The six-year offshore facility has four tranches and carries a blended average life of 4.75 years, with a margin ranging from 176 basis points (bps) to 179 bps over Libor, the sources said.
Previously, Bharti was said to be looking for a $9 billion facility, which also included an onshore rupee tranche.
Bankers familiar with the deal said that the all-in pricing is below all expectations, which ranged from 200 bps to 250 bps above Libor.
We don’t know what Libor they speak of, but current 1-year Libor rates are 0.87%. So this will be a really cheap loan.
Additionally, some of this loan may actually replace existing loans taken by Zain, upto $4bn of it, so says Mint. That means the new loan is only $5bn, which at the 3% rate they are getting above, will translate to $150 million – no great shakes. EBIDTA is at $1.2 bn currently – all they have to do is improve EBIDTA by 10% and they’re home.
Bharti is bidding for 3G spectrum too in India, and that will also need to get funded.
This might just be it.
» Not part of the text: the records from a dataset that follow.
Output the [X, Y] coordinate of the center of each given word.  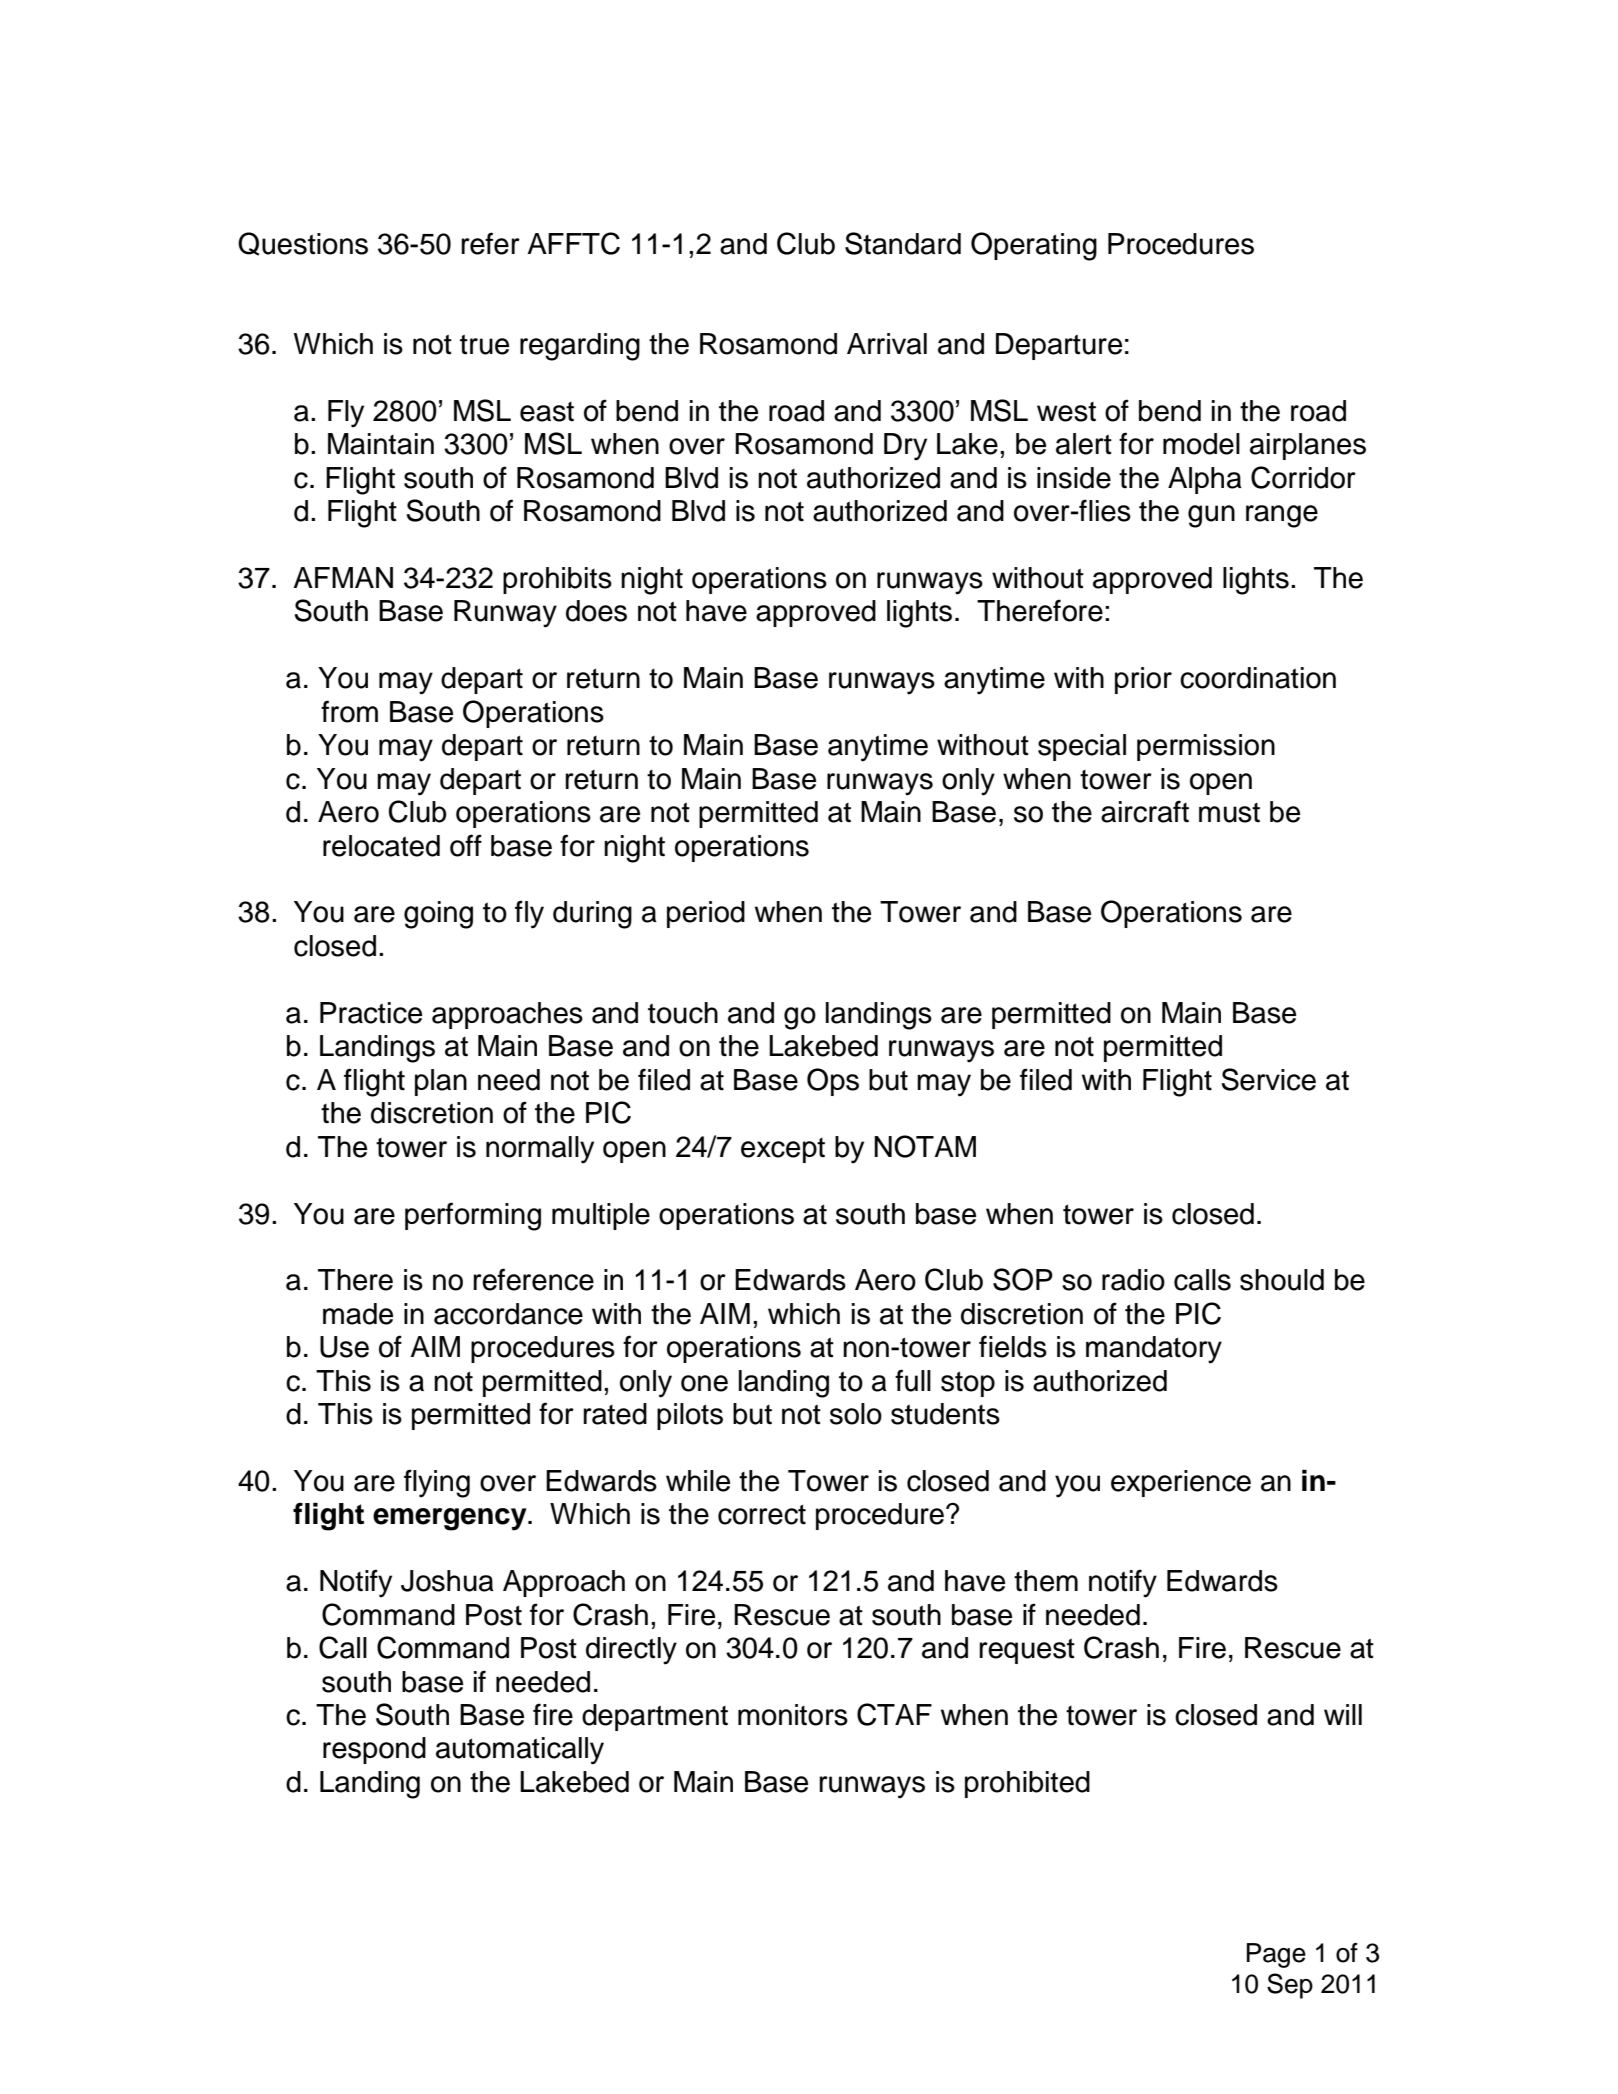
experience [1181, 1483]
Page [1276, 1955]
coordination [1258, 678]
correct [762, 1514]
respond [374, 1750]
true [484, 344]
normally [540, 1150]
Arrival [887, 344]
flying [437, 1483]
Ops [833, 1082]
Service [1268, 1079]
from [349, 711]
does [596, 611]
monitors [793, 1715]
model [1201, 444]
I mean a trigger for a great story going ahead too – the fundamentals look very good in the medium term. But they are fundamentals – by that I mean we don’t know the details, and the devil is there. Even with all this news – and a new relative market high today – Bharti didn’t move up; does that mean the institutions know something you and I don’t? Why doesn’t price follow?
In the short term, Bharti is a buy. In the medium term, on fundamentals alone, it’s a buy. The price-action needs to follow through and show some serious volume. I don’t even know how to begin predicting for the long term so I won’t bother.
The chart shows some consolidation with low volume – that is usually a sign of a breakout or breakdown waiting to happen. That big bar towards the end is what happens if you rely purely on NSE data. There was probably a freak tick at 230.